PERSONALITIES
CREED BRATTON
From living it up in the Summer of Love to starring in NBC’sThe Office, the former Grass Roots guitarist has had a career like no other.
By Joe Bosso
WITH THE GRASS ROOTS
Let’s Live for Today (1967)
Tao Pop (2024) HIS LATE ST SOLO ALBUM
SHAYAN ASGHARNIA
AS A MEMBER of the hit-making, late-Sixties pop-rock group the Grass Roots, guitarist Creed Bratton lived the life of a king. But as he tells it, all that excess — the girls, the drugs, the girls — was nothing but hard work. “Led Zeppelin were a bunch of pussies compared to us,” he says. “We partied like crazy. But see, I was an athlete. I was a swimmer in college. When we got successful with the Grass Roots, I became a reluctant rock star.
I didn’t like getting high, but I had to do it. It was part of the deal, so I joined in. I’d wake up in the morning and go, ‘I gotta do drugs again today. I gotta throw a TV out the window again today.’ I didn’t want to, but I soldiered on.”

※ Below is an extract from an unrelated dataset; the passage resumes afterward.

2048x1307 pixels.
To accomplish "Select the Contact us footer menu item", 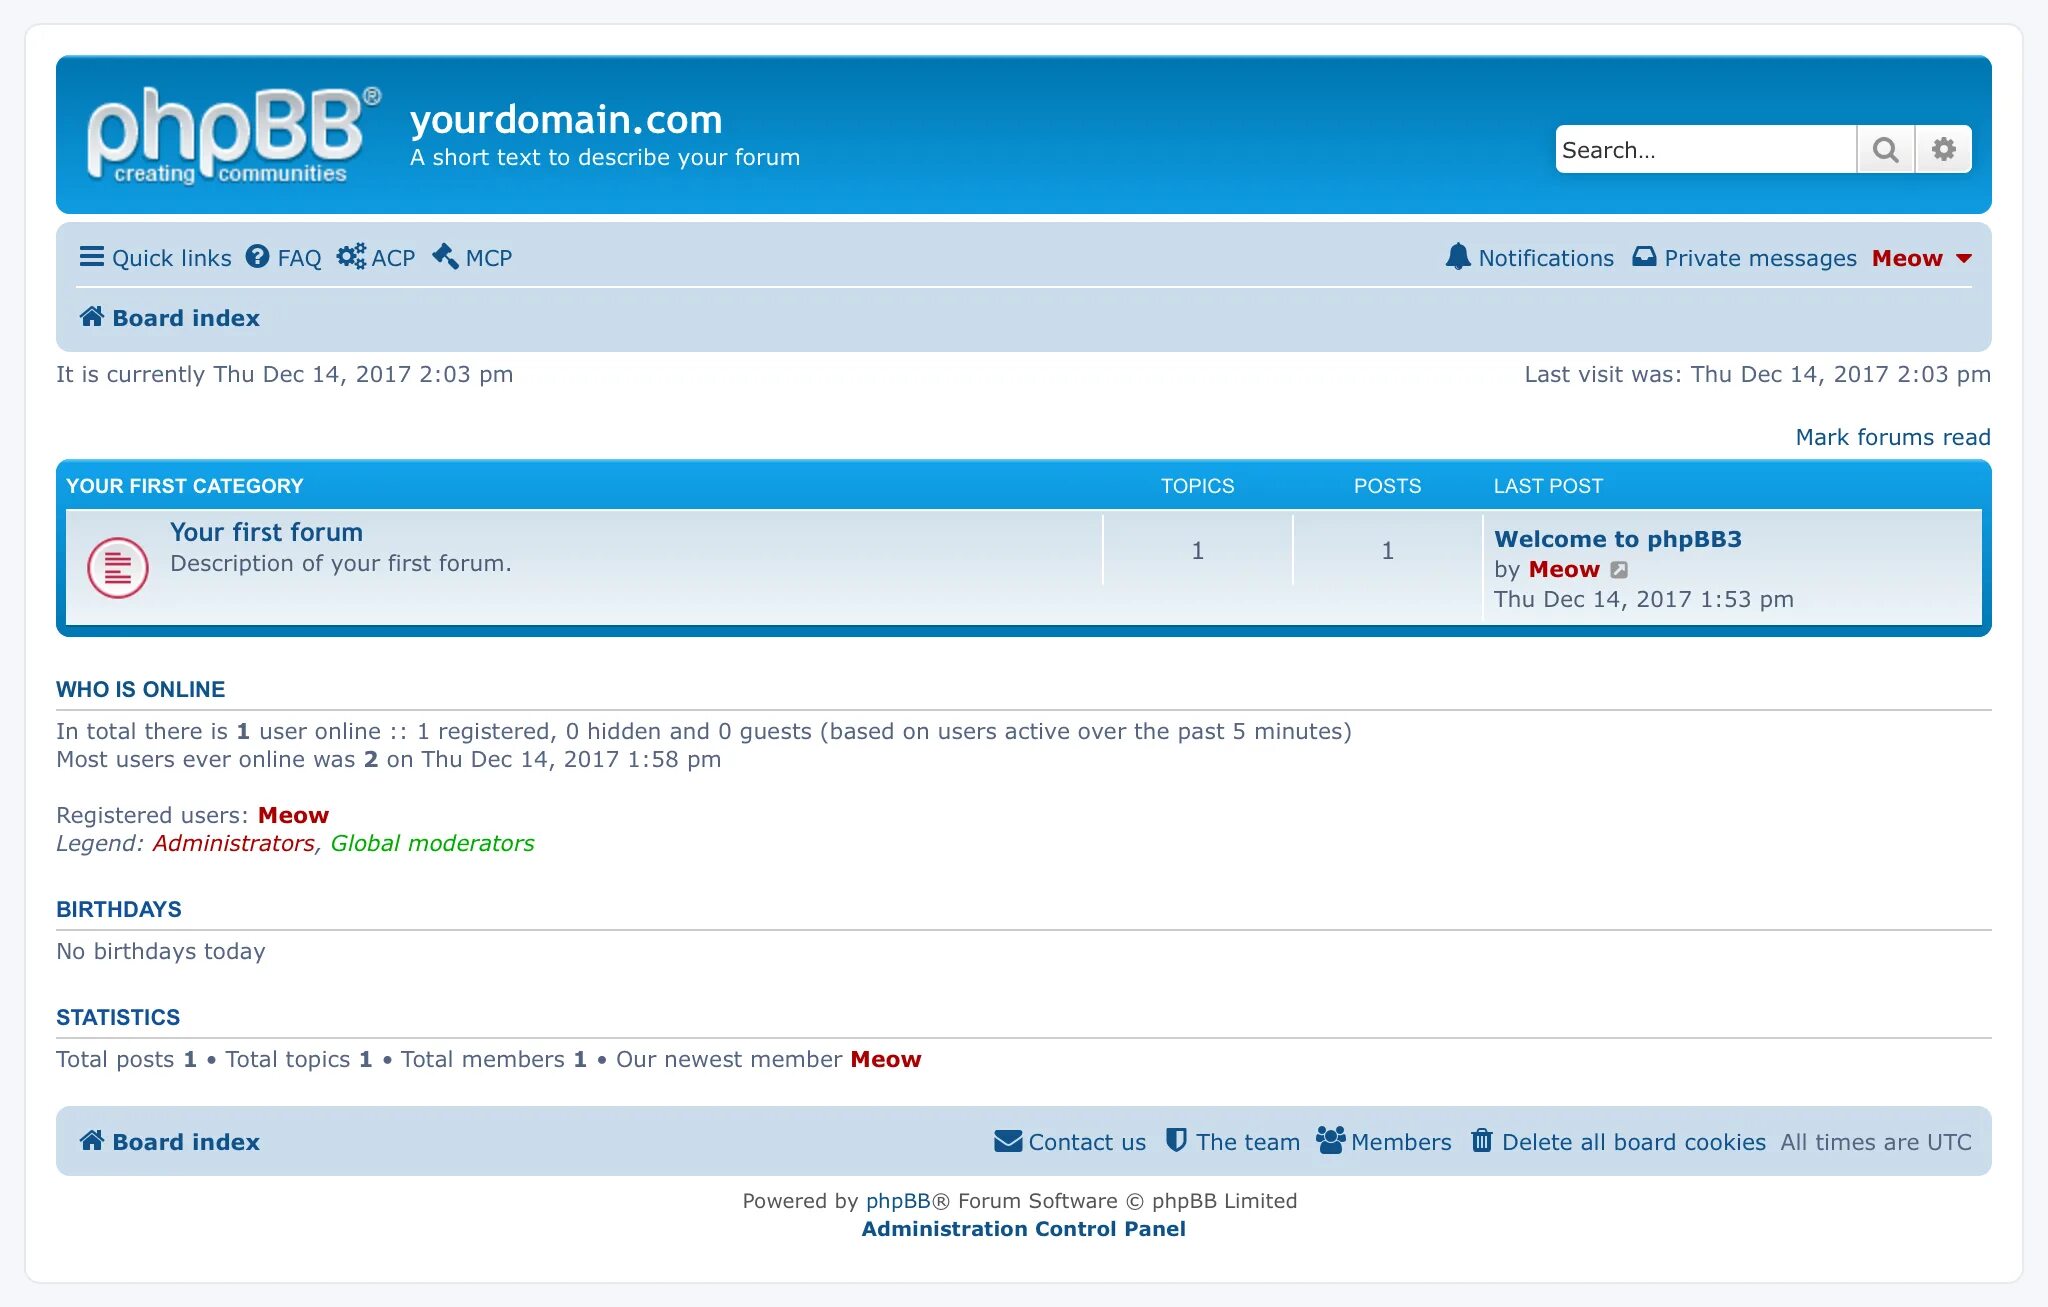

He pauses for effect, then laughs. “That’s my stage bit. Of course it was great! Are you kidding? It was the Sixties, the Summer of Love, and I was in a hit band. It was the absolute best! In a perfect world, all young men in their twenties would have experienced what I went through.”
For a while, it was smooth sailing. Bratton and his Grass Roots mates — singer-guitarist Warren Entner, singer-bassist Rob Grill and drummer Rick Coonce — ruled the charts with AM gems like “Let’s Live for Today” and “Midnight Confessions,” among others. But by 1969, Bratton grew frustrated at the band’s musical direction, one guided by Dunhill Records staff producer-writers P.F. Sloan and Steve Barri. Not many people would split a successful band, but that’s exactly what Bratton did. As it turned out, he had a long view of the kind of career he wanted.
“The truth is, I studied drama in school, and I always planned on being an actor,” he says. “I played music to make money, and then the whole Grass Roots thing happened. Acting was always something I would pursue. It took a while for the whole thing to take off, but when it did, it went bigger than I could have imagined.”